* _YOUR INSTRUCTIONS_
Write out the data word for word and drop any picture you find.

Stored dataset items:
↓
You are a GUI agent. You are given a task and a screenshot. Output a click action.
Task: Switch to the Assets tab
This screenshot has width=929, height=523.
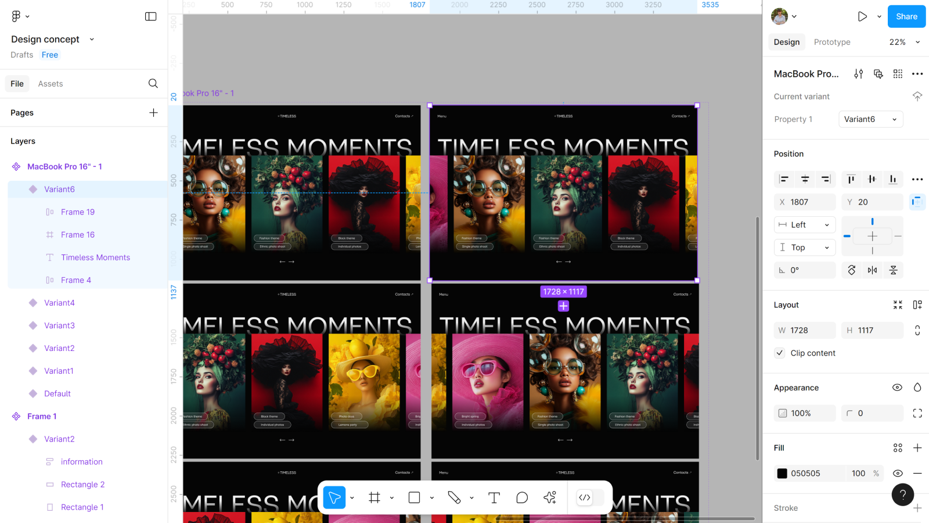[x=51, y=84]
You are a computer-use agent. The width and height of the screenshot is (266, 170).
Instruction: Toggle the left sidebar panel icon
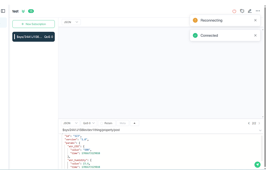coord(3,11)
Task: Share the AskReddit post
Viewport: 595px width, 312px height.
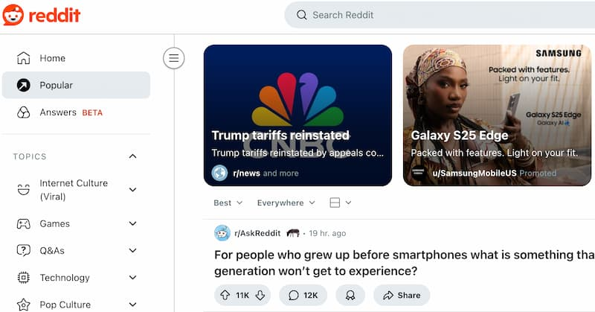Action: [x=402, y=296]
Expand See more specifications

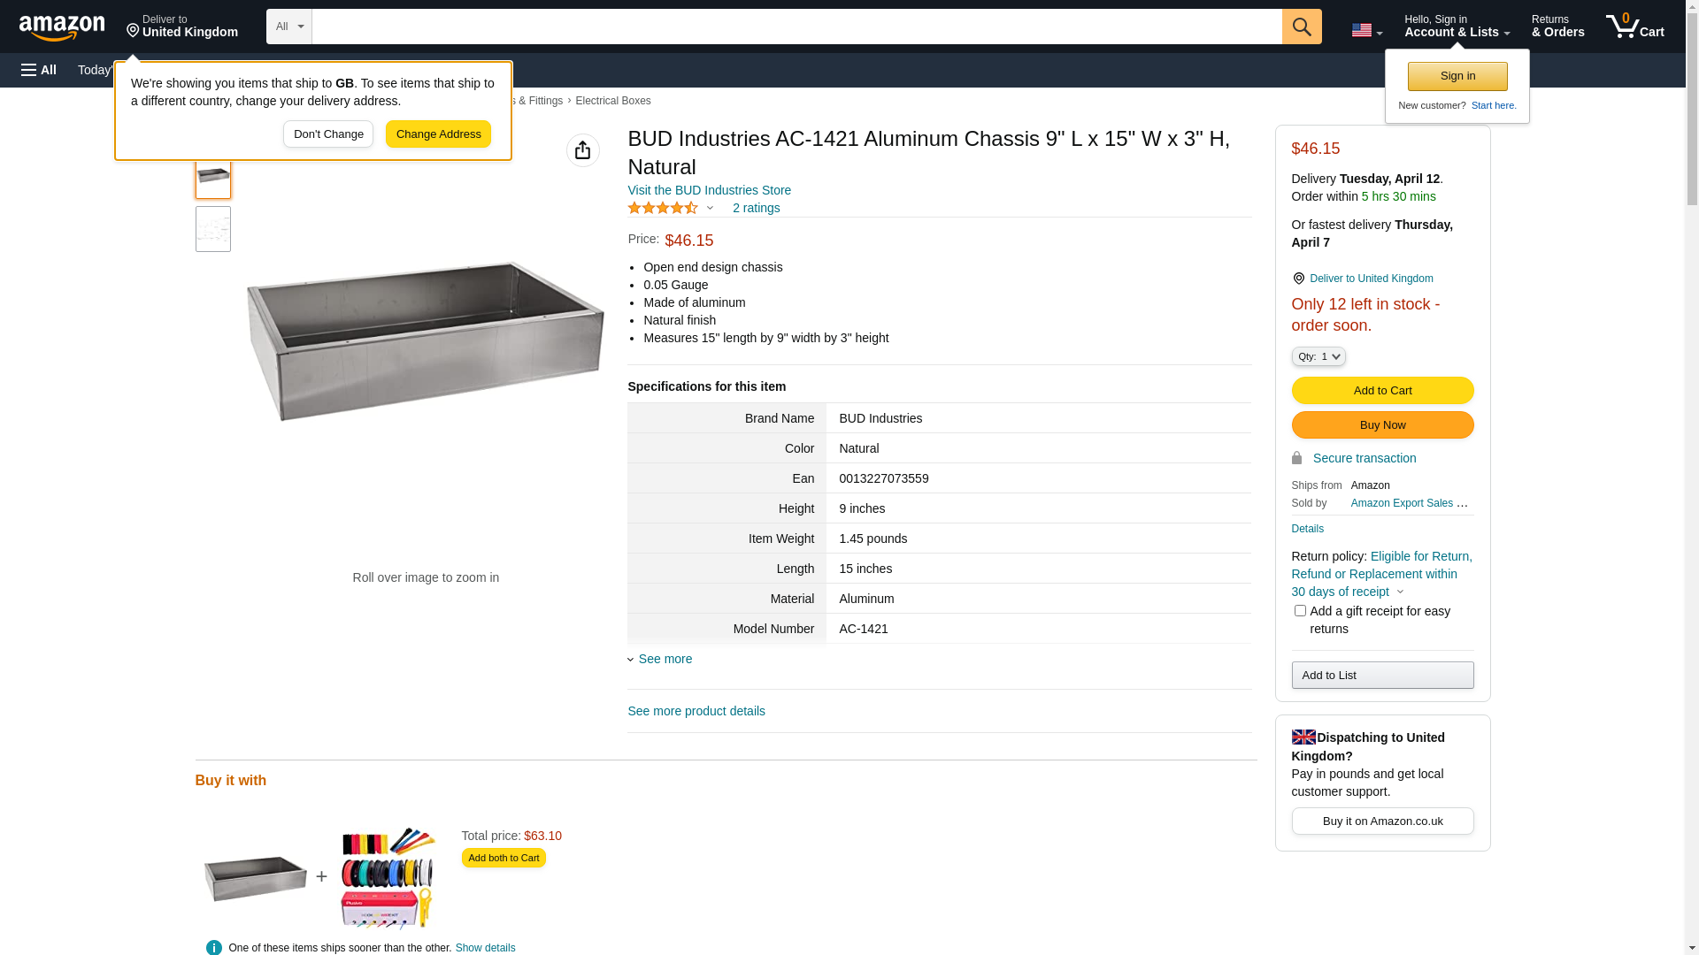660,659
↑
* _RESULT OF THIS TASK_
You are a GUI agent. You are given a task and a screenshot. Output a click action.
Task: Switch to the Assets tab
This screenshot has width=929, height=523.
[x=51, y=84]
You are a computer-use agent. The width and height of the screenshot is (266, 170).
Instruction: Toggle the left sidebar panel icon
coord(3,11)
Task: Share the AskReddit post
Viewport: 595px width, 312px height.
Action: [x=402, y=296]
Expand See more specifications

660,659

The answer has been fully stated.